A humildade de Elias
Sem dúvida a derrota e a destruição dos profetas de Baal levou as pessoas a reconhecer Elias como um homem de poder. Eles também viram a vergonha e a confusão do seu rei idólatra, e nas suas mentes eles iriam naturalmente questionar a sua autoridade e senhorio. Elias, com grande esperança de que o rei iria abandonar os seus ídolos e a sua impiedade, e honrar o único Deus verdadeiro, procurou imediatamente restaurar o poder governamental nas mãos de Acabe, e colocá-lo novamente na posição de monarca absoluto. Isto ele empenhou-se em cumprir desempenhando o servil e humilde ato de correr como um mensageiro perante o rei desde o Monte Carmelo até à entrada de Jezreel (v. 46).
No Oriente, isto era um costume antigo e era invariavelmente feito por um homem de condição inferior. Ora, Elias foi empregue nesta capacidade de anunciar a aproximação da carruagem real. Quando consideramos a idade, caráter e ofício de Elias, parece ser um empreendimento anormal e quase absurdo.
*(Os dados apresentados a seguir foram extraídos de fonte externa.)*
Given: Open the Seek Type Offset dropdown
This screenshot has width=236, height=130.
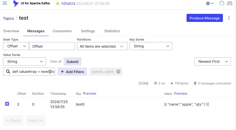Looking at the screenshot, I should click(x=16, y=46).
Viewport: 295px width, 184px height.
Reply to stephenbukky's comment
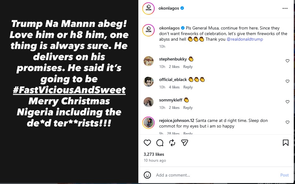[x=188, y=67]
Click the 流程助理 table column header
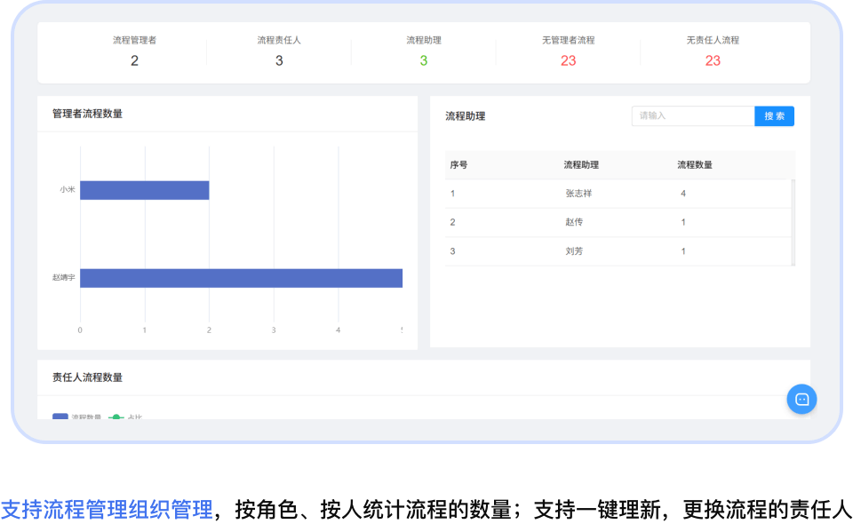This screenshot has width=853, height=524. [x=581, y=165]
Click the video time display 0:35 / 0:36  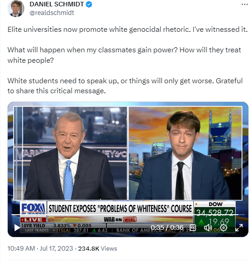pyautogui.click(x=167, y=227)
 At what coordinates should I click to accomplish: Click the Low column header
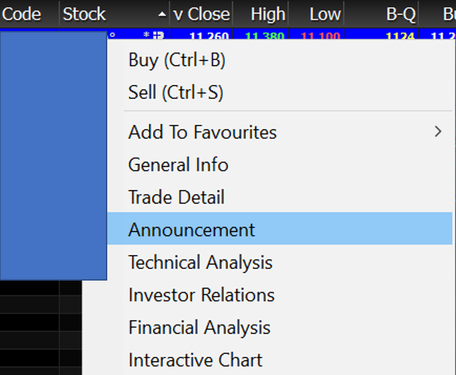pos(325,14)
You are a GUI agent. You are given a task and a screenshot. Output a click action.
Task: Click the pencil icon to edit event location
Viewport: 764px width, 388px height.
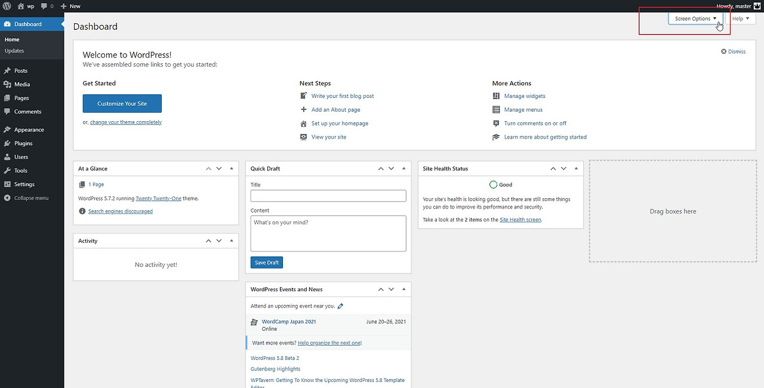pyautogui.click(x=340, y=306)
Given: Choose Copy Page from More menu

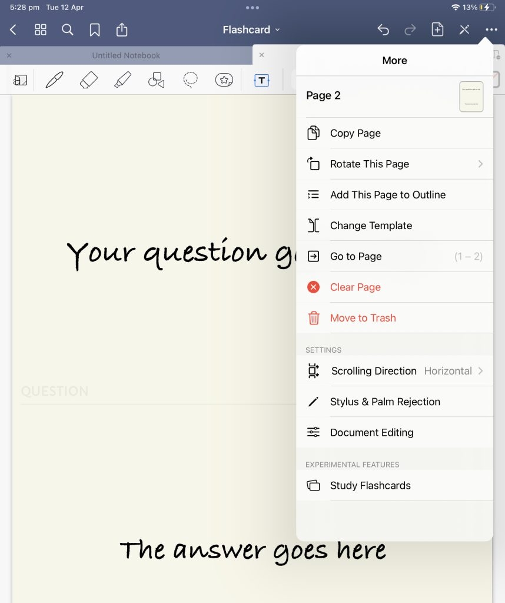Looking at the screenshot, I should [394, 133].
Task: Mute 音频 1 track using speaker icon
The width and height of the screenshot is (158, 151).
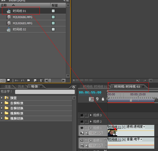Action: (x=82, y=141)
No entanto, Elias, o homem de poder, tornou-se no homem de humildade para o rei poder recuperar a autoridade sobre o seu povo.
Durante aproximadamente 20 quilómetros este veterano idoso com os seus lombos cingidos correu perante o rei. Que efeito isso deve ter tido sobre Israel! Em circunstâncias normais, isso teria sido impossível devido aos anos de Elias, mas ele foi fortalecido para a ocasião como qualquer servo do Senhor, porque a mão do Senhor estava sobre ele.
Certamente esta narrativa, ilustra que o serviço divino exige homens e mulheres de poder e humildade que estejam dispostos a colocar em risco as suas vidas a fim de que a piedade e a liberdade prevaleçam.